Rifiuti tecnologici: sono tutti i rifiuti da apparecchiature elettriche ed elettroniche (RAEE), ossia tutti quegli apparecchi citati dall'allegato I A e I B della Direttiva Europea sui RAEE (lavastoviglie, lavatrici, piccoli e grandi elettrodomestici, televisori, computer, ecc.).
 
Smaltimento: per smaltimento si intendono tutte quelle operazioni volte all'eliminazione delle scorie derivanti dal trattamento dei macchinari e di tutte le parti ritenute non riciclabili né rigenerabili. Lo stesso deve avvenire in completa sicurezza senza provocare la dispersione di sostanze nell'ambiente né produrre emissioni inquinanti. L'elenco degli interventi di smaltimento previsti dalla legge è riportato dall'allegato B del Decreto Ronchi.
 
Stoccaggio: secondo il Decreto Ronchi, le attività di smaltimento consistenti nelle operazioni di deposito preliminare di rifiuti di cui al punto D15 dell'allegati B, nonché le attività di messa in riserva di materiali di cui al punto R13 dell'allegato C (art. 6 punto j). Più specificamente, lo stoccaggio comprende le operazioni di raccolta e raggruppamento dei rifiuti in sicurezza, secondo classi omogenee di appartenenza, in luoghi idonei.
 
Trattamento: consiste nelle operazioni di bonifica delle parti considerate inquinanti poiché contaminate da sostanze nocive all'ambiente.

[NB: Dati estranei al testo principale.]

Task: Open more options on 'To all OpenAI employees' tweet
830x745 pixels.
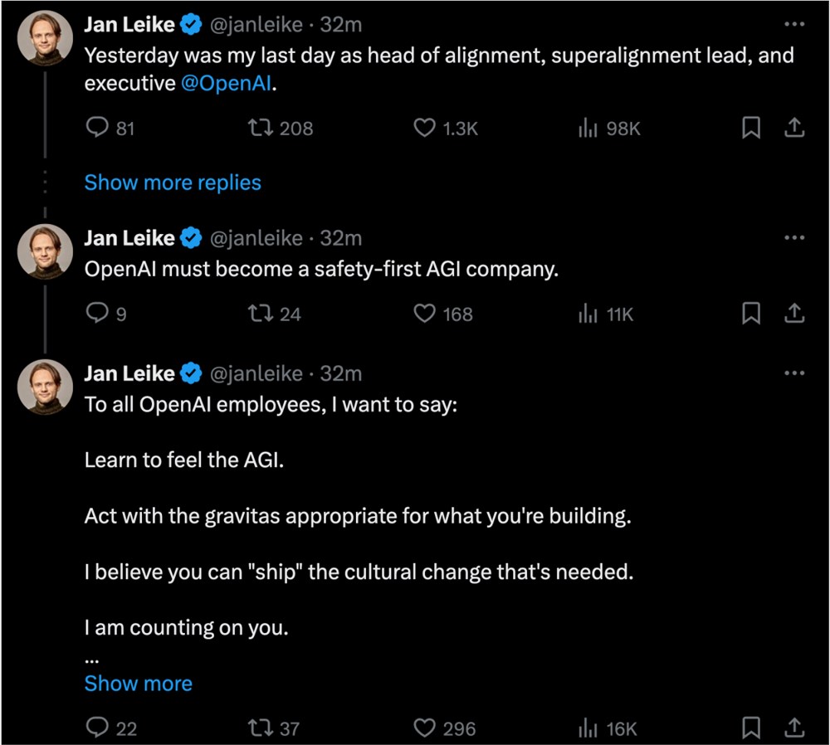Action: 793,373
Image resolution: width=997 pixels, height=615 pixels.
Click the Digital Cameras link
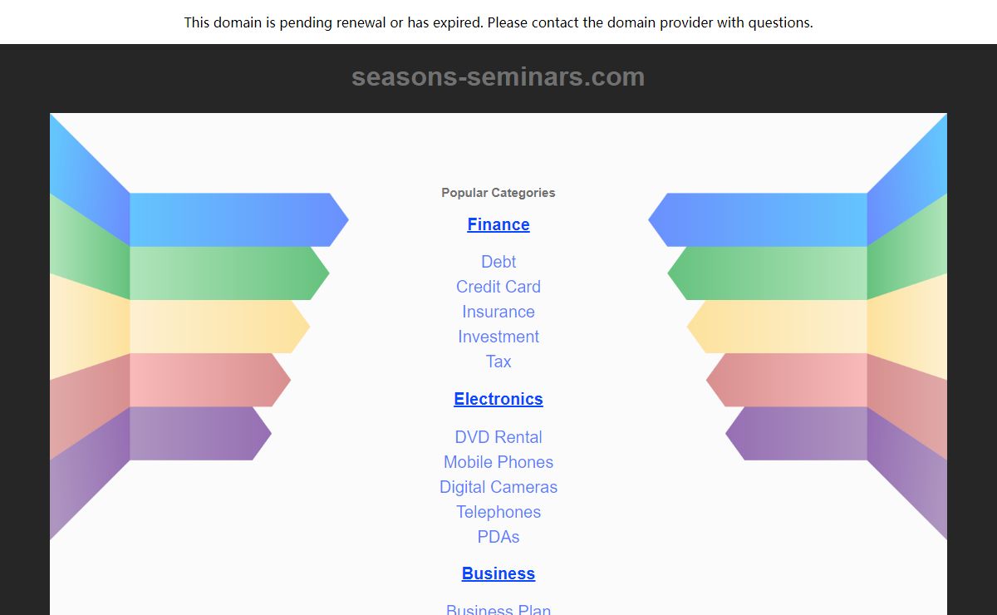tap(499, 487)
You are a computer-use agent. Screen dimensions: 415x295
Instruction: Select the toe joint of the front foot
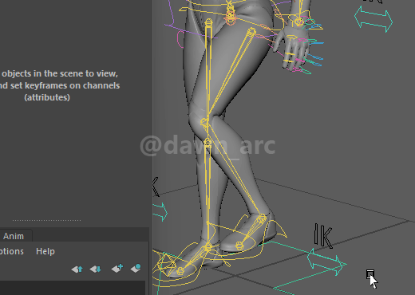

Più dettagliatamente, durante la fase di trattamento i materiali vengono triturati, polverizzati o sminuzzati e inscatolati al fine di essere indirizzati al recupero o allo smaltimento.
 
WEEE: Waste Electrical and Electronic Equipment, ossia rifiuti da apparecchiature elettriche ed elettroniche (elettrodomestici, computer, TV, ecc.).